Juha Saarinen: Can software ever be free?

Photo / 123RF

OPINION:

No matter how you slice it, software is where it's at. None of your IT gear works without it.

What's more, there is no better way to "do" software than making sure it's free and open source. That way you can harness the knowledge and experiences of millions of developers and users, which is why proprietary software houses, namely ones that would normally charge for their code and keep it under wraps, now go down the open route.

Using FOSS-ware might be the most effective and efficient solution, not to mention the cheapest as the developers usually don't get paid for their work. You still need to know what you're doing though, and not run someone else's code on your systems without checking to see what it does first.

For example, last week, security vendor JFrog found more than 200 malicious packages with code the developers use to build web applications. That's how you build apps quickly, by using libraries and packages from trusted sources (ideally!) so you don't have to take ages reinventing the wheel.

A simple "typosquatting" attack vector took advantage of some administrators entering commands a tiny bit incorrectly. This would then proceed to download the incorrect and malicious packages. There are security measures to prevent that from happening, but enough people don't implement them to make that kind of attack worthwhile.

In a similar fashion, developers using packages that depend on a very popular sub-package with genuinely good tools got a shock about a week ago when they found the code for the latter had been subverted.

The developer of the sub or nested package was understandably upset and angered by Russia's invasion of Ukraine, and decided to do something about it.

He added a module, "peacenotwar", that would trigger on systems geolocated to Russia and Belarus and print out protest messages. Earlier versions of "peacenotwar" would also delete file content and replace them with a heart icon.

The code doing that was obfuscated and not easy to spot, and the developer's actions have really opened up a big can of worms. Leaving aside that blind trust of someone's code is a bad idea (see above), the "protestware" struck at the heart of the FOSS ideology.

On the face of it, if you write code or have the rights to it, you should be able to have final say in how it's used, by whom, where and when, right?

That's not how easy it is, unfortunately. Free and open source is very much an ideological construct. If it's open to anyone, there's no walking back from that political statement by adding usage restrictions.

If you do, the software is no longer free and open. FOSS licences are explicitly written to ensure that "freedom zero" and to avoid capture, especially by commercial interests who could otherwise assert rights software and sue users to smithereens.

In other words, if Russians want to use open source software for any purposes, as in computer controlled weapons systems that kill and maim civilians, they are entitled to do so. So's anyone else, and it doesn't matter how vile and opprobrious their views are.

This might sound like angels dancing on the head of a pin kind of argument, and in practical terms it probably is. It's hard to imagine a developer facing any other consequences than being shunned, if s/he writes protestware. Because the source code is available, and anyone can modify it (if they know how to) any usage limitations written into the software can be removed.

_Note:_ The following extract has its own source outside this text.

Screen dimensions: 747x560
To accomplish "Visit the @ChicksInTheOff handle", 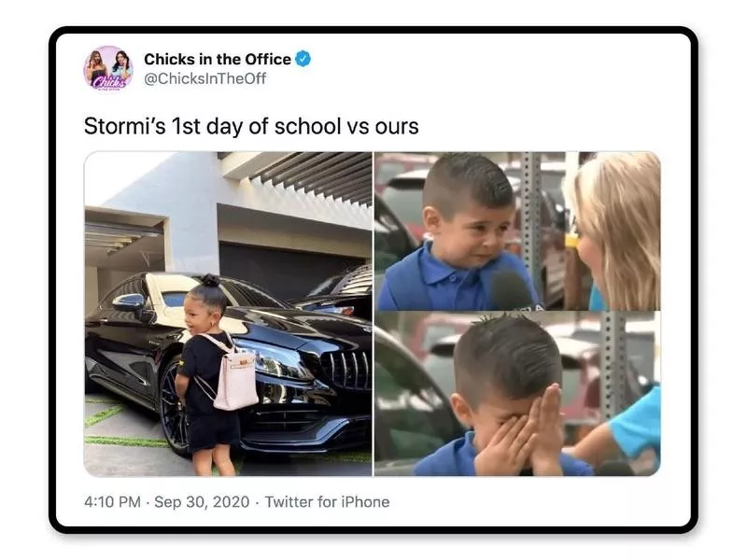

Remember though that FOSS is a very powerful technological concept that underpins just about all of the Internet, its applications and the devices connected to it.

It is however FOSS, so how would you enforce wartime sanctions like the ones applied on Russia currently? Obviously, you can't do direct business like paid-for support contracts with Russian and Belarus entities; where do you draw the line though? Kick out people you suspect to be Russian from developer mailing lists, and online open source code repositories? Would that even be possible?

This is yet another fascinating intersection of humanity and machines, and a tough nut to crack. It's not clear that there's a pragmatic and workable solution that'll produce free code with restrictions, without tanking the whole FOSS concept.